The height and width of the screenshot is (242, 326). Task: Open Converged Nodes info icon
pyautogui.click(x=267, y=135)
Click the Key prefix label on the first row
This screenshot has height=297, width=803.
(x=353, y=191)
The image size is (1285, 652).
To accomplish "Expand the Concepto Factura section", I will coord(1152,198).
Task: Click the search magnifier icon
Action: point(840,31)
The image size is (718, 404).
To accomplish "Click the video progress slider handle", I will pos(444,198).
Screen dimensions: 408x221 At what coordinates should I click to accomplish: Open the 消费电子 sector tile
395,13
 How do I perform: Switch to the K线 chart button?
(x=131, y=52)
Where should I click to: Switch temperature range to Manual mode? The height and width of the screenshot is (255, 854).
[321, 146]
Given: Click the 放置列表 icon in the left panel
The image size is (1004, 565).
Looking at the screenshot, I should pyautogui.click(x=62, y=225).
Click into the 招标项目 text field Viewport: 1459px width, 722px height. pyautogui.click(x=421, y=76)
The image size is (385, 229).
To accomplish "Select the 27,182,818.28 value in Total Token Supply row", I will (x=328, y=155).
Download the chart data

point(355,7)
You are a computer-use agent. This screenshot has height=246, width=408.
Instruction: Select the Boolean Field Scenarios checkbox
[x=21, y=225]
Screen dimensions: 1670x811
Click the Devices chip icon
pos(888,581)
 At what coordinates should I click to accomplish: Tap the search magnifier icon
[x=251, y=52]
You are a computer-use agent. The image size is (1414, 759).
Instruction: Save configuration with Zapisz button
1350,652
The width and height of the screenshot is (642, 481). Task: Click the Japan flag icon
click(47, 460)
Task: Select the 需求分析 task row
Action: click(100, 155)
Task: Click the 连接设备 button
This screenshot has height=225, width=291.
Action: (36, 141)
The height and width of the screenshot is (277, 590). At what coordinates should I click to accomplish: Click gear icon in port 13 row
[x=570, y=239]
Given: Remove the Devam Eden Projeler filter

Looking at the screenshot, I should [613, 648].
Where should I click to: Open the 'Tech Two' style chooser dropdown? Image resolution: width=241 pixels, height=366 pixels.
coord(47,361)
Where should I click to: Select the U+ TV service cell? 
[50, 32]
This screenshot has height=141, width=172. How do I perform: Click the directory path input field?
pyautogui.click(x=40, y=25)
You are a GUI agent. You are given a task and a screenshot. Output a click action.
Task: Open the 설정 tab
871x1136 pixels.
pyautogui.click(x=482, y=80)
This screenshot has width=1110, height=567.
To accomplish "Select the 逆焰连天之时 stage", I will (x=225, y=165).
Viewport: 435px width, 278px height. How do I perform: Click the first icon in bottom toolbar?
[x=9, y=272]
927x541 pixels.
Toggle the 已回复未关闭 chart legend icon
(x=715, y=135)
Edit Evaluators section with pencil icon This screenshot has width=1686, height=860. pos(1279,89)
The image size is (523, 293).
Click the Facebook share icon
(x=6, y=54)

::::::::

Work out how many lines in the entries hold the string "computer". Your answer should consist solely of that number.

2